Por: Jemima Estrada 

 “De victoria en victoria”, es una de las muchas consignas pregonadas a todo pulmón por muchos nicaragüenses que, tristemente no se dan cuenta que la verdadera consigna que podemos gritar es: “De derrota, en derrota”. Al menos en lo que he de exponer y usted de leer.

Estamos en el mes cuarto del año 2016 y la comunidad estudiantil de primaria y secundaria  está siendo visitada por el Ministerio de Salud para suministrar inyecciones y desparasitante. Lo curioso no es la visita pues año con año lo mismo se realiza; lo que sí es vergonzoso y frustrante es la certificación del ministerio de salud a las y los estudiantes atendidos.

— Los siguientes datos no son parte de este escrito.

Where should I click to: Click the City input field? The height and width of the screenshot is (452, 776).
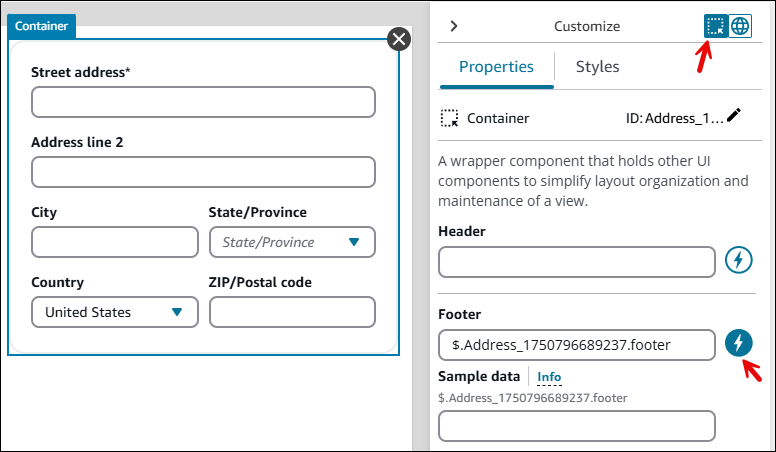click(x=115, y=242)
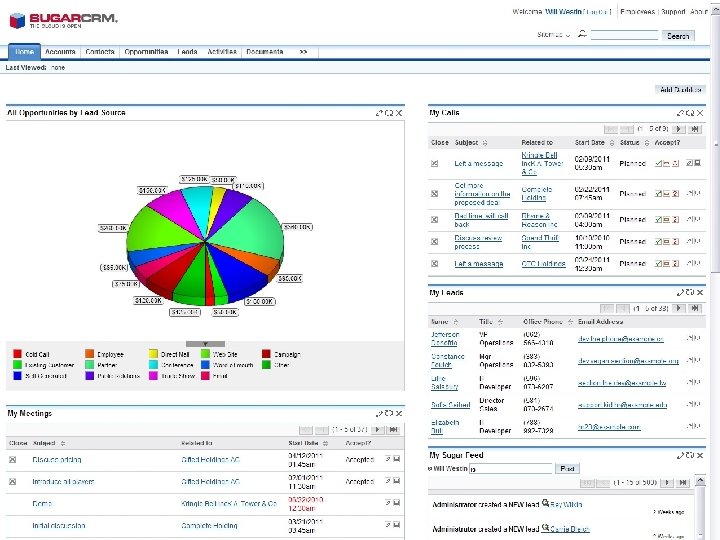Viewport: 720px width, 540px height.
Task: Click the red Cold Call legend swatch
Action: (x=17, y=354)
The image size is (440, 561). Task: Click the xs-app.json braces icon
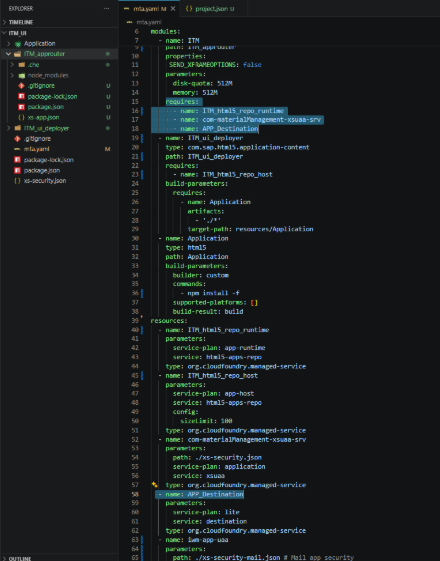pos(21,117)
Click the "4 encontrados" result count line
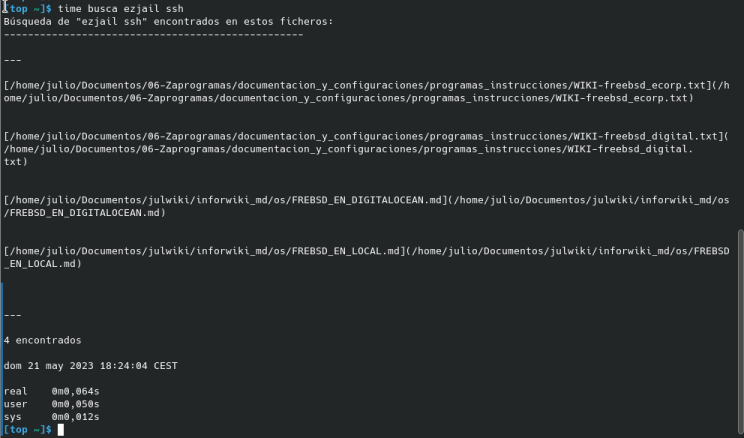The width and height of the screenshot is (744, 438). pyautogui.click(x=43, y=340)
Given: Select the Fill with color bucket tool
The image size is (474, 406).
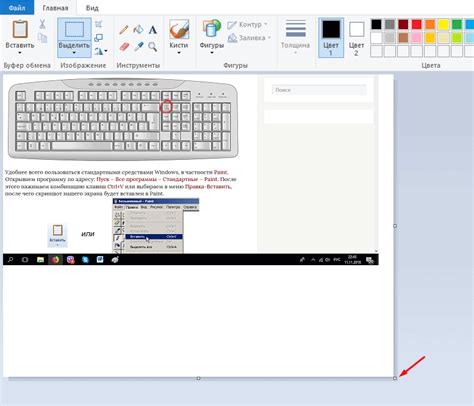Looking at the screenshot, I should click(x=138, y=30).
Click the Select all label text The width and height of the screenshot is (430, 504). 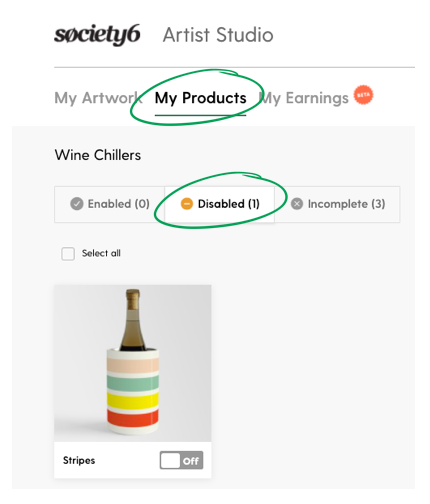[x=101, y=253]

Estamos hablando de nada más y nada menos que de la más nueva y elegante tarjeta de vacunación, un pedazo de cartón que dice: ¡Oh si, la presentación no importa, el niño está salvo!

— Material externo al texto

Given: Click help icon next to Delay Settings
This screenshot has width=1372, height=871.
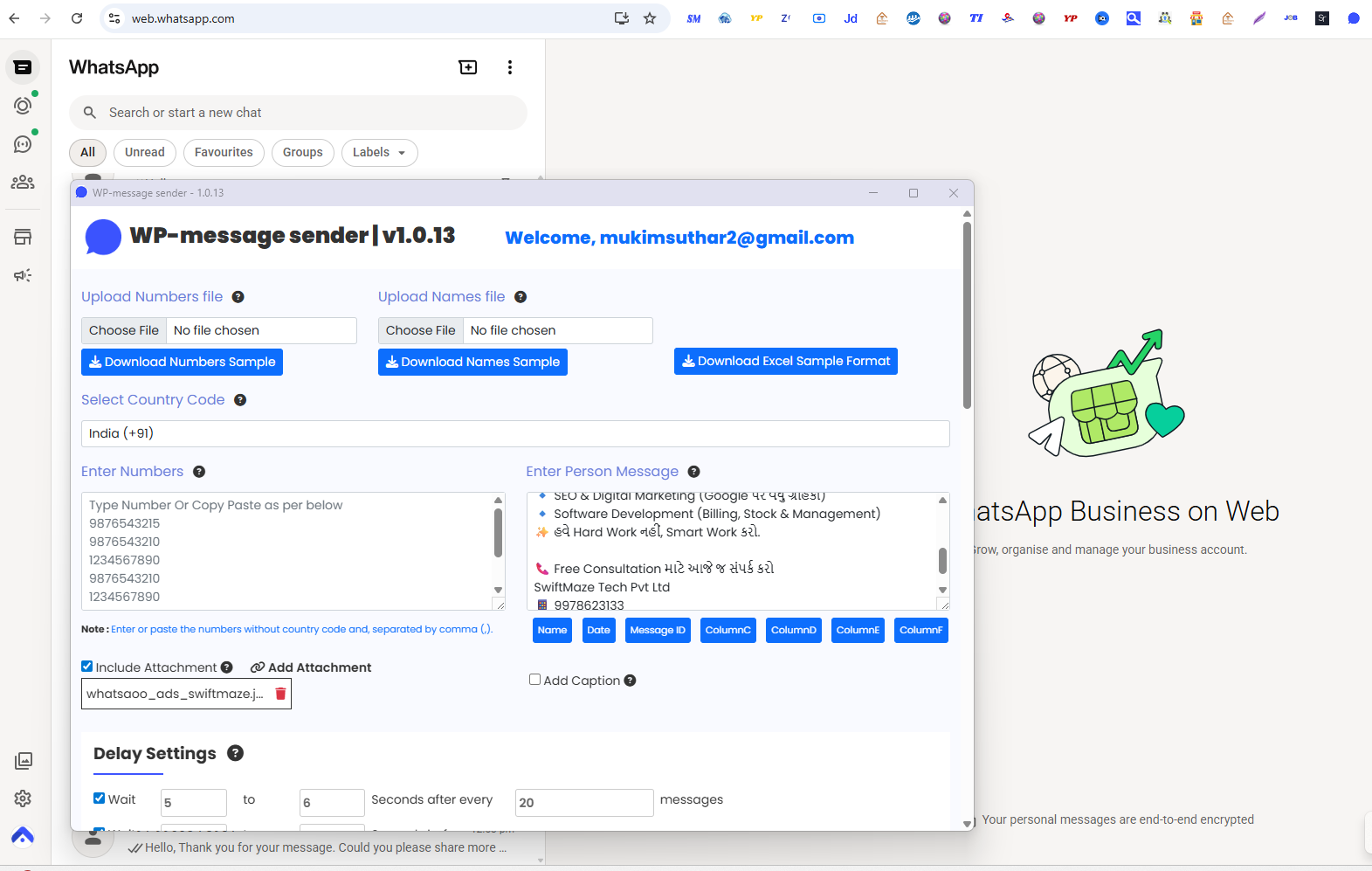Looking at the screenshot, I should click(x=235, y=753).
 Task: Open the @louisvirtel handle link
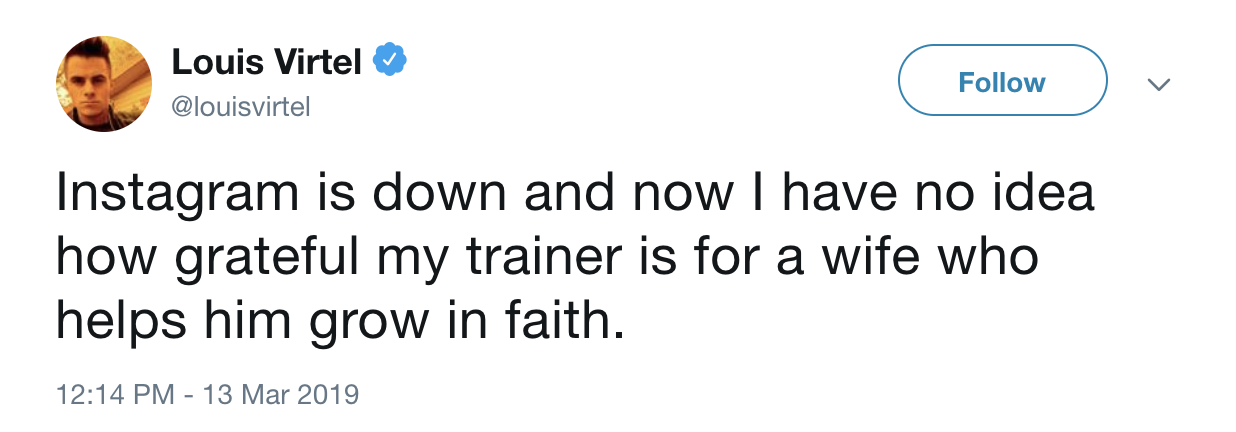[241, 106]
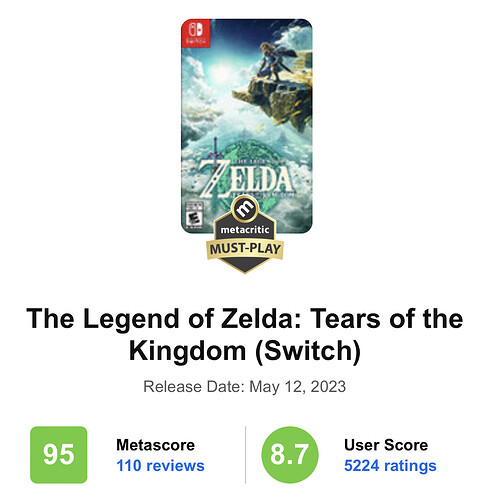Screen dimensions: 490x500
Task: Click the Metacritic circular m logo
Action: (x=245, y=209)
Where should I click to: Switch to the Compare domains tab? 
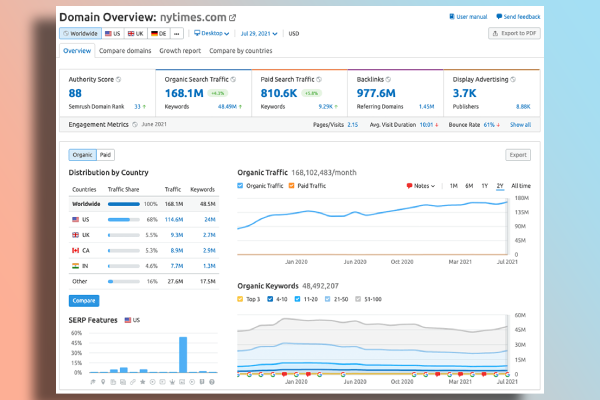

Quien tenga en sus manos la nueva tarjeta se podrá dar una mínima idea de cómo está en realidad nuestro país. Conocimiento, valor, análisis y acción en prioridades le vendría bien a este gobierno de Nicaragua.

¡Las Tarjetas Son Una Verdadera Vergüenza!

Yo le pregunto a usted que me lee, ¿Porque las tarjetas de vacunación no tienen la misma presentación que un carnet de militancia de gobierno?